Brillare come una supernova al magnesio.
- Ecco, abbiamo finito. Ragazzi, date una pulita ai connettori e per
l'amor di Dio, togliete quei brandelli di carne. Mostro, mi senti, ci
sei...?
Il corpo squarciato era immobile come un manichino ma Dito Ferito non
era ancora soddisfatto.
- O signore ma cosa che ti sta uscendo dal viso...- Uno dei suoi
tentò di rispondere - Credo che sia cervello. Non avendo
più la placca frontale...la materia celebrale fuoriesce.
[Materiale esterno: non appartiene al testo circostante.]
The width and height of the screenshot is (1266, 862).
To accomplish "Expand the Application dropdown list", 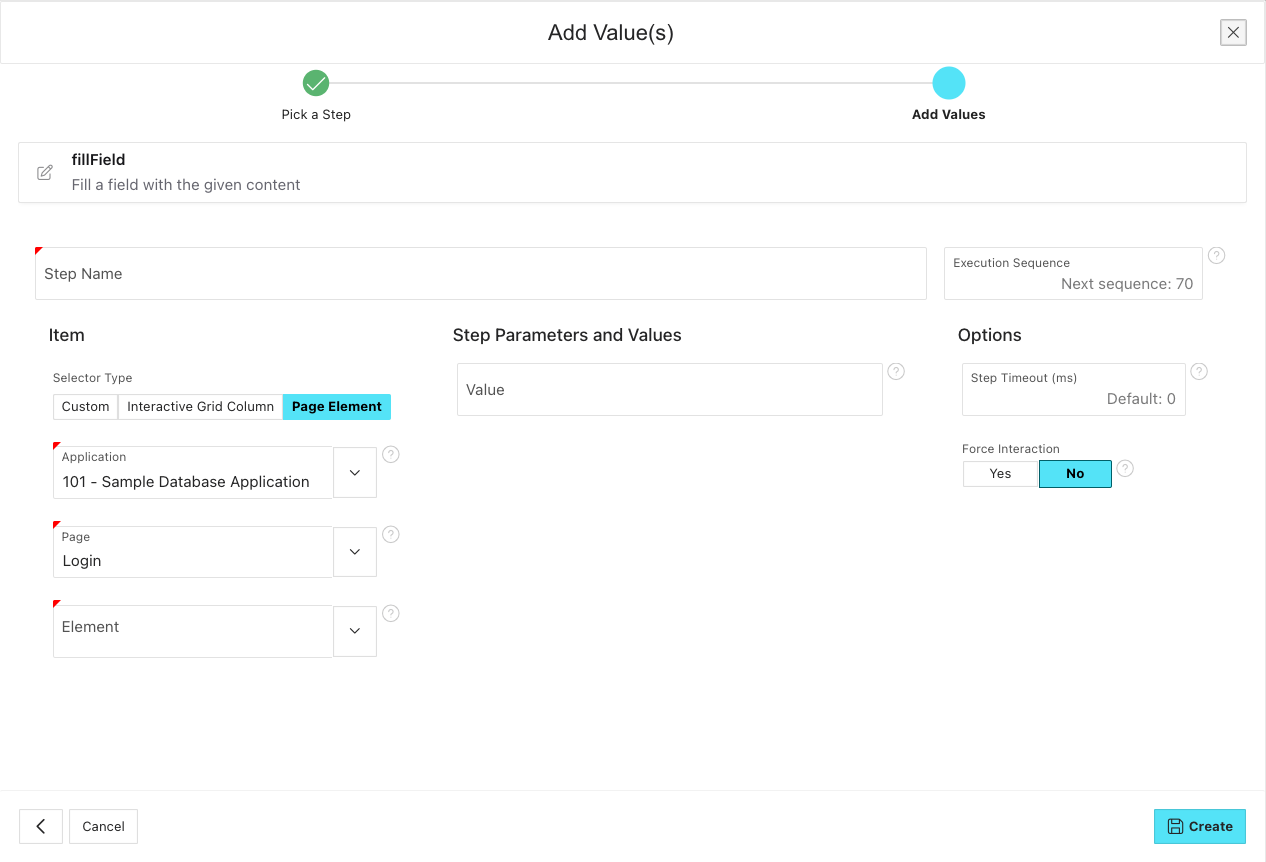I will [x=354, y=472].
- ...già, dev' essere quello. Ma ...CAZZO! - fu l'unico a
rendersene conto, forse perchè il più sveglio; si
lanciò verso la porta, ma era sbarrata.
il Cuore ,
Su un piedistallo d'avorio
alle porte d'orialco,
Immerso
nel prisma luce.
Nella stanza si diffuse immediatamente il panico, la prima esplosione
mandò in fiamme coloro che avevano intorno in una vampa
azzurra. Il gel aveva preso fuoco come napalm corrodendo i corpi come
divorandoli; l' evaporazione repentina degli oli e delle frizioni lo
accesero d'una luce blu accecante, e mentre camminava il metallo si
fondeva strato dopo strato.
Li prese a sè, nonostante l' orrendo buco sul viso,
strappando la spina dorsale come edere su un albero, svuotando i loro
stomaci sul pavimento. La carne si piegava debole e fragile alla
brutalità delle viti e delle plastiche; le loro ossa si
spezzavano, la loro pelle raggrinziva e si accartocciava come carta.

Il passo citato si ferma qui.